# convectice cooling

**Dr. Claudia Zimmermann**

Thermally driven flows are described as a turbulent compressible Rayleigh-B´enard problem. For the numerical discretisation of the Large-Eddy-Simulation the flow is separated in large and small scales, the so-called sub-grid scales. The large scales are solved directly on the discretisation grid, while the sub-grid scales are modelled with an applicable turbulence model.

A rectangular, air-filled container is chosen as test case. The walls are smooth and the vertical ones are heated homogeneously with a constant temperature difference. For the lateral walls different boundary conditions are investigated. Due to a non-slip-condition the velocity field at the walls is zero in all cases. The Rayleigh-number Ra=1.58e9 and the Prandtl-number Pr=0.71 are always constant. The vertical positioning of the heated plates parallel to the direction of gravity effects a steady state flow. Two recirculations zones in the vincinity of the temperature-controlled walls can be seen. A variation of the thermal boundary layer becomes apparent. The profiles of the temperature and the vertical velocity between the temperatured walls are plotted against the experimental data.
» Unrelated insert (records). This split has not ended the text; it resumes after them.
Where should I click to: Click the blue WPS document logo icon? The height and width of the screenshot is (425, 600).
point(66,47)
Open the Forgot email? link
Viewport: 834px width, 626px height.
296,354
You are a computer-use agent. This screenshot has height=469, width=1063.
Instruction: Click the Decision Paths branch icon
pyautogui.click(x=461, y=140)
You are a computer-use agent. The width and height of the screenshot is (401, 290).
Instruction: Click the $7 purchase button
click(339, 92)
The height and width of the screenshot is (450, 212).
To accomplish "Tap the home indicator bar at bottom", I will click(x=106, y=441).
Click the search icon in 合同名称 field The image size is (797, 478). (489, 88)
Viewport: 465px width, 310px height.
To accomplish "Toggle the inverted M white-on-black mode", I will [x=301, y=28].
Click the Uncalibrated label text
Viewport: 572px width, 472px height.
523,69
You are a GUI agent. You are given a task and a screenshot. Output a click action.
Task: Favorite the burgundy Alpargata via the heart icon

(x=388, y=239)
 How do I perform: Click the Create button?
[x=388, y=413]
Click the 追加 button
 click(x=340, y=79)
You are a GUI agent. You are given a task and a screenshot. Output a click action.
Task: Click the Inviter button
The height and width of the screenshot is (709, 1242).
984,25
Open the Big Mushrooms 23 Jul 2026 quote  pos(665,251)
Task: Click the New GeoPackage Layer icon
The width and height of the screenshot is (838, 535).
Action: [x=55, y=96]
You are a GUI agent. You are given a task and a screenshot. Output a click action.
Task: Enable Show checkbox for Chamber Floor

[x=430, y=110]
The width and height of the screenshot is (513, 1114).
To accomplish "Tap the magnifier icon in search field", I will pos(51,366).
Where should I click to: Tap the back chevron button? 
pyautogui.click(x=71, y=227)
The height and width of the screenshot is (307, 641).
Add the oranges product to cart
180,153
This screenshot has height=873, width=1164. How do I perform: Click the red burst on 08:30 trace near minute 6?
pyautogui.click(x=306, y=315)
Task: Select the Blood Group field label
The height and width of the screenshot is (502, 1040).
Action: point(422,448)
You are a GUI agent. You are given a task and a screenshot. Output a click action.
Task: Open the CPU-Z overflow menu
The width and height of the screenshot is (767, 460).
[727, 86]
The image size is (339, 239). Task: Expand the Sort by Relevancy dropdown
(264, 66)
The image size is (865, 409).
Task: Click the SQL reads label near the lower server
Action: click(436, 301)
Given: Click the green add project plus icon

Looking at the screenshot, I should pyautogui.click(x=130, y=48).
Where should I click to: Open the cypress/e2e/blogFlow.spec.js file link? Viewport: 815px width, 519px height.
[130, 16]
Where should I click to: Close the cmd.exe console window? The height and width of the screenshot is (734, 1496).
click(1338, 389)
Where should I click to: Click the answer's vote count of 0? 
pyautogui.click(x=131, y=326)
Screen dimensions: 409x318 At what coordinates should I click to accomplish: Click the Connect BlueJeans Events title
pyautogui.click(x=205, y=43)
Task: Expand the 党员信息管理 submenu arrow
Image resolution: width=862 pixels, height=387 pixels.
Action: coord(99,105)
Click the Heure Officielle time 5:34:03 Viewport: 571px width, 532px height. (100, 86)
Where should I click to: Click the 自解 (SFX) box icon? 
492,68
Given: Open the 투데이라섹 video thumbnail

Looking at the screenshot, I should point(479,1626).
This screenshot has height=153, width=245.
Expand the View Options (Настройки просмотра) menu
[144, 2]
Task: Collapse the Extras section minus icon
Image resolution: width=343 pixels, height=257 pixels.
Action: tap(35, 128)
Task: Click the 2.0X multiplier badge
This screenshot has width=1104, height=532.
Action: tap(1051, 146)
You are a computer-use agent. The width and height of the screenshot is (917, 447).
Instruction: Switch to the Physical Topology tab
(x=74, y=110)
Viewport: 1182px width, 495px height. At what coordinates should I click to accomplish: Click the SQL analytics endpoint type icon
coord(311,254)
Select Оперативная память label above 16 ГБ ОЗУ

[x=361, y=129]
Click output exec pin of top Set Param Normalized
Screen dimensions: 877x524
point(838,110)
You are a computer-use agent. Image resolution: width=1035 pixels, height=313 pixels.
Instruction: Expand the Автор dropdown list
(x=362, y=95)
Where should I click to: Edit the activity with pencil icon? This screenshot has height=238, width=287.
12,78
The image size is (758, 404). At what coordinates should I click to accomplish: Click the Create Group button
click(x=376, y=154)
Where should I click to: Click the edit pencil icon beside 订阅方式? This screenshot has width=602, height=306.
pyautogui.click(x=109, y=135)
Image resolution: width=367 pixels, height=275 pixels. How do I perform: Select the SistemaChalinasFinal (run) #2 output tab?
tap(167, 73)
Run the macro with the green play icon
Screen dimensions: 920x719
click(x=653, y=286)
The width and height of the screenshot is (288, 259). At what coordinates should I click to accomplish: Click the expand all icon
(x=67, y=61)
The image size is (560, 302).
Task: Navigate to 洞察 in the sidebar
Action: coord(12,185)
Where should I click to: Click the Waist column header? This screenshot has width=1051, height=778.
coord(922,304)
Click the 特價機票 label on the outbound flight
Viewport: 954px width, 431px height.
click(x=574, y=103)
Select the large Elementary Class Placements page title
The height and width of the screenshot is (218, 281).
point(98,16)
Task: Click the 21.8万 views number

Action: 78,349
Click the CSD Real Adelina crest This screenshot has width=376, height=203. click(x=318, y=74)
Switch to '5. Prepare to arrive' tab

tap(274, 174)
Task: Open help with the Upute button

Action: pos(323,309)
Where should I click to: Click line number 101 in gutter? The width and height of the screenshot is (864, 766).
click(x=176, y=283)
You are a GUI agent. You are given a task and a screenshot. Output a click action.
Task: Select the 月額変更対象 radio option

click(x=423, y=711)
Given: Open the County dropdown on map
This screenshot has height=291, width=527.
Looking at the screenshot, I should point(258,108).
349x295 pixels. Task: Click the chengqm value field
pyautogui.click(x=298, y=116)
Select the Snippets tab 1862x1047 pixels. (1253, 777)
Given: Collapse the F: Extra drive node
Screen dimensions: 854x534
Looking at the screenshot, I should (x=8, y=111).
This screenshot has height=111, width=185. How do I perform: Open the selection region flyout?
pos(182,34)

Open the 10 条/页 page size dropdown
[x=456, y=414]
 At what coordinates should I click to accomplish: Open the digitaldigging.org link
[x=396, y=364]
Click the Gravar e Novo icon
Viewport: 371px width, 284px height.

The thermal driven flow in the container is effected by the decreasing density and the resulting pressure gradient in direction of gravity. The intensity of the turbulence increases with the shear flow interaction of hot lift streams and cold sinking streams. Singular hot gas plugs break through the cool sinking flows. This unsteady behaviour dominates the vertical heat flux. This is illustrated by the instantaneous temperature iso-surfaces for 1.92e8. The plots of the mean horizontal and vertical velocity of the xy-midplane at one time step show the typical convection cells which are developed between the temperature-controlled walls.